- _RECORDS SHOWN_

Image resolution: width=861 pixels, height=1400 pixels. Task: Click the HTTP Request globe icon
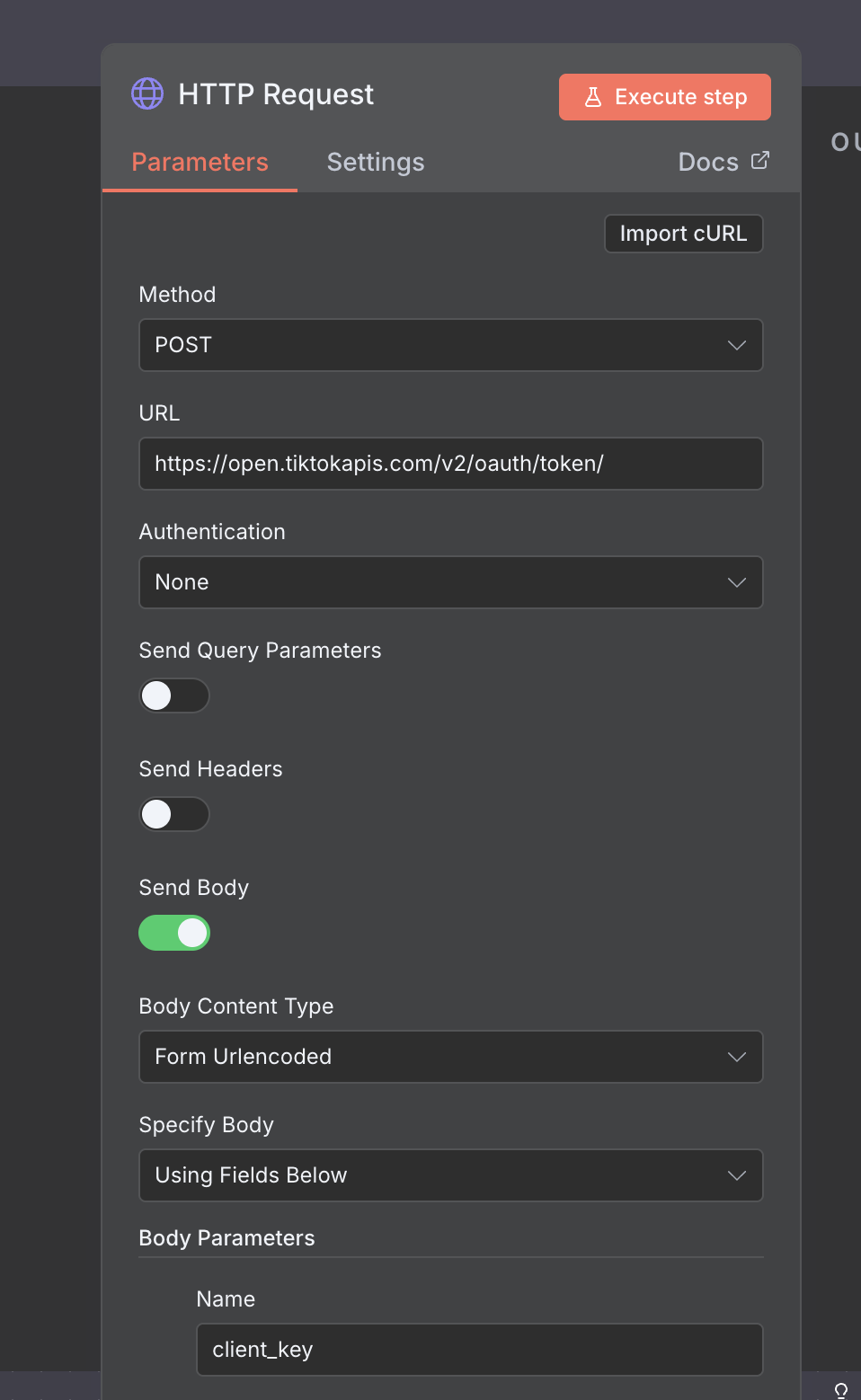147,93
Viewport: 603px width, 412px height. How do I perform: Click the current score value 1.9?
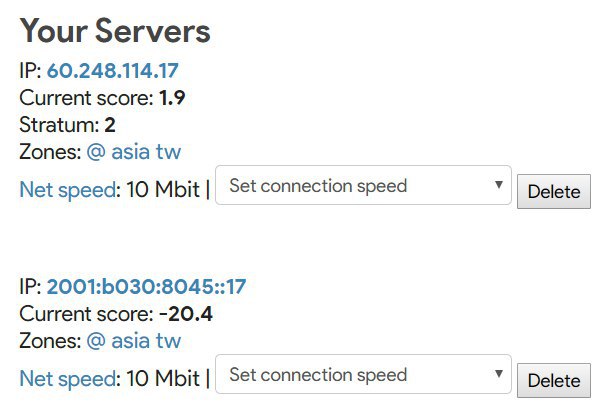[172, 98]
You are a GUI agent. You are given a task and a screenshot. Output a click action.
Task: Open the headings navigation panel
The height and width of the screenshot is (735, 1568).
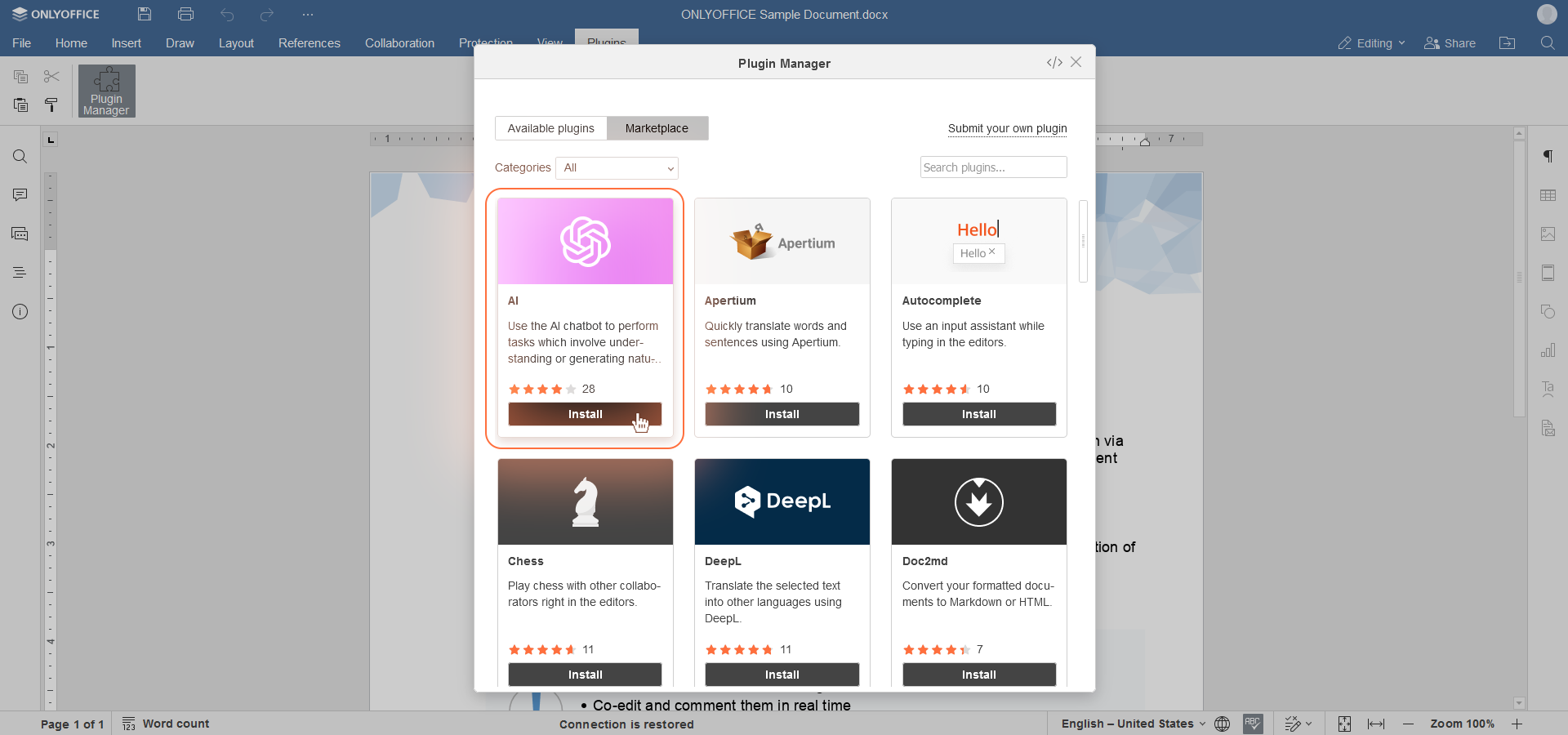pos(20,272)
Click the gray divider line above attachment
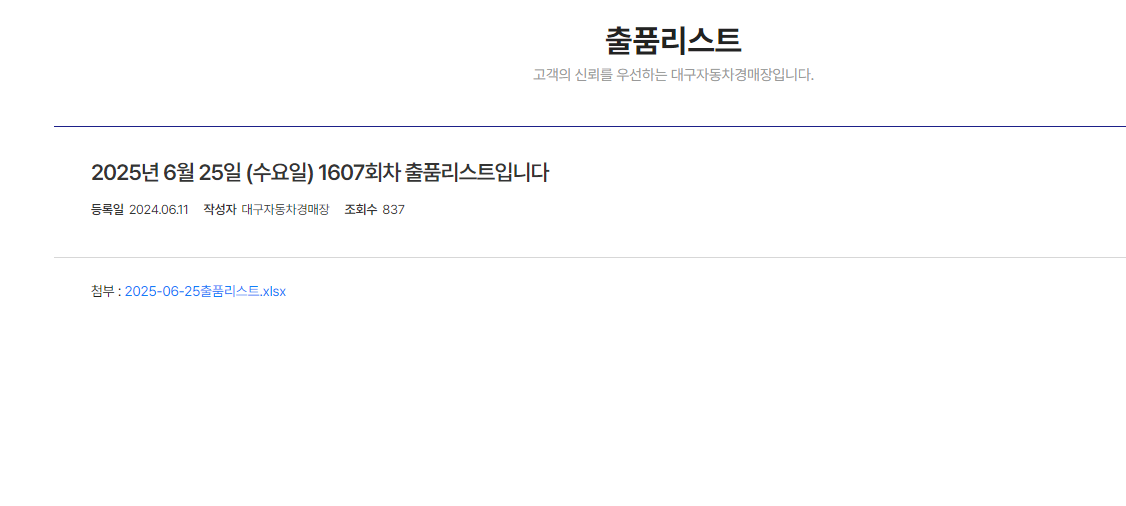 click(x=590, y=257)
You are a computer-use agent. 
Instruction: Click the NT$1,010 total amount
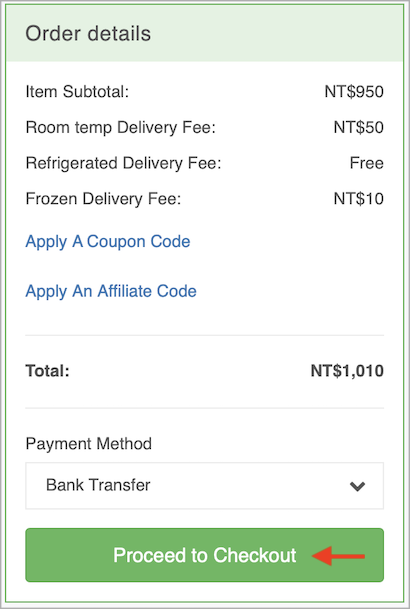(x=347, y=371)
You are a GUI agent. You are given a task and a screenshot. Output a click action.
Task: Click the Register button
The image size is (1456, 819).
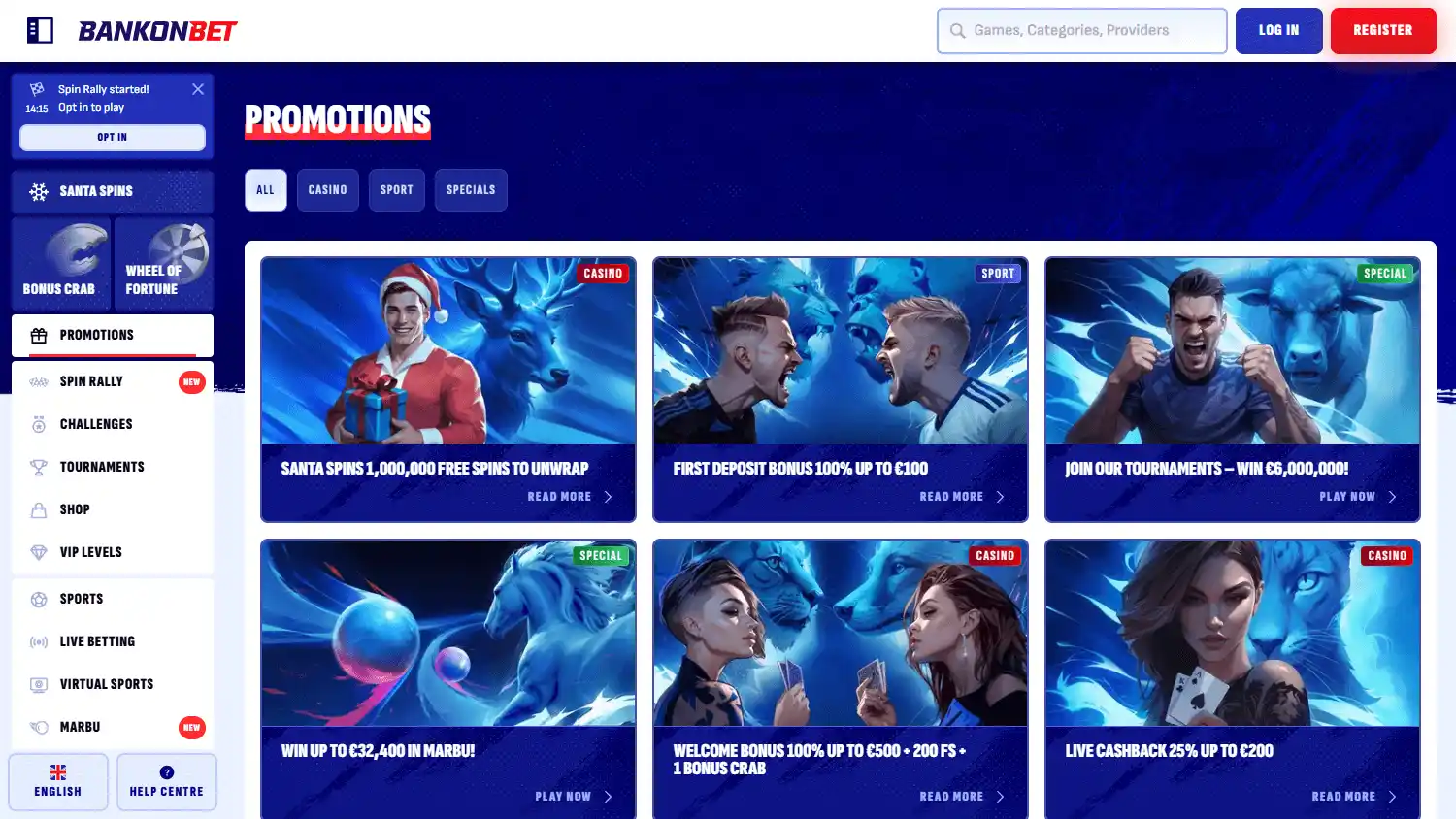tap(1382, 31)
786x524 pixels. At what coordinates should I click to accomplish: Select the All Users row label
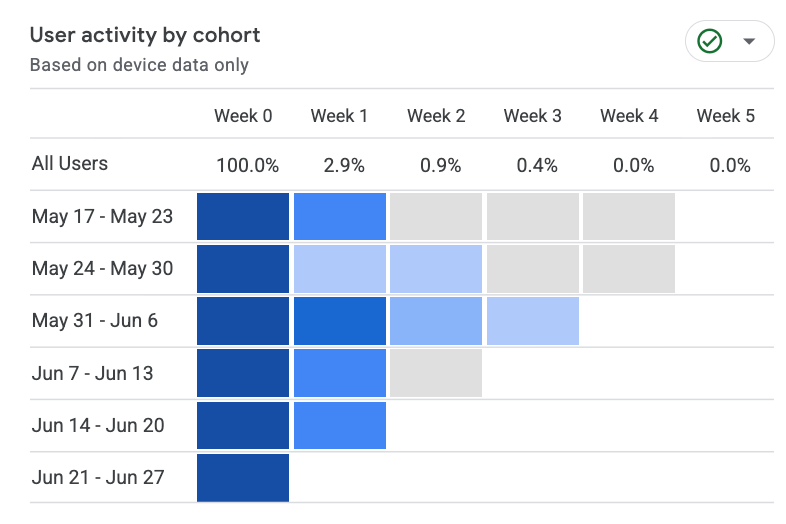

- _EXERCISE OBJECTIVE_
Rewrite the entries above with every "GUI agent" replaced by "screen agent" and nothing else changed. Leave the pictures out.

- _REPLY_
Image resolution: width=861 pixels, height=1400 pixels. Task: Click the HTTP Request globe icon
147,93
Viewport: 603px width, 412px height. How do I perform: Click the current score value 1.9?
[172, 98]
You are a screen agent. You are given a task and a screenshot. Output a click action.
Task: Open the headings navigation panel
The height and width of the screenshot is (735, 1568).
pos(20,272)
Click the gray divider line above attachment
 click(x=590, y=257)
You are a computer-use agent. 
Instruction: Click the NT$1,010 total amount
(x=347, y=371)
You are a screen agent. You are given a task and a screenshot. Output a click action.
Task: Click the Register button
The image size is (1456, 819).
tap(1382, 31)
786x524 pixels. At what coordinates should I click to accomplish: Select the All Users row label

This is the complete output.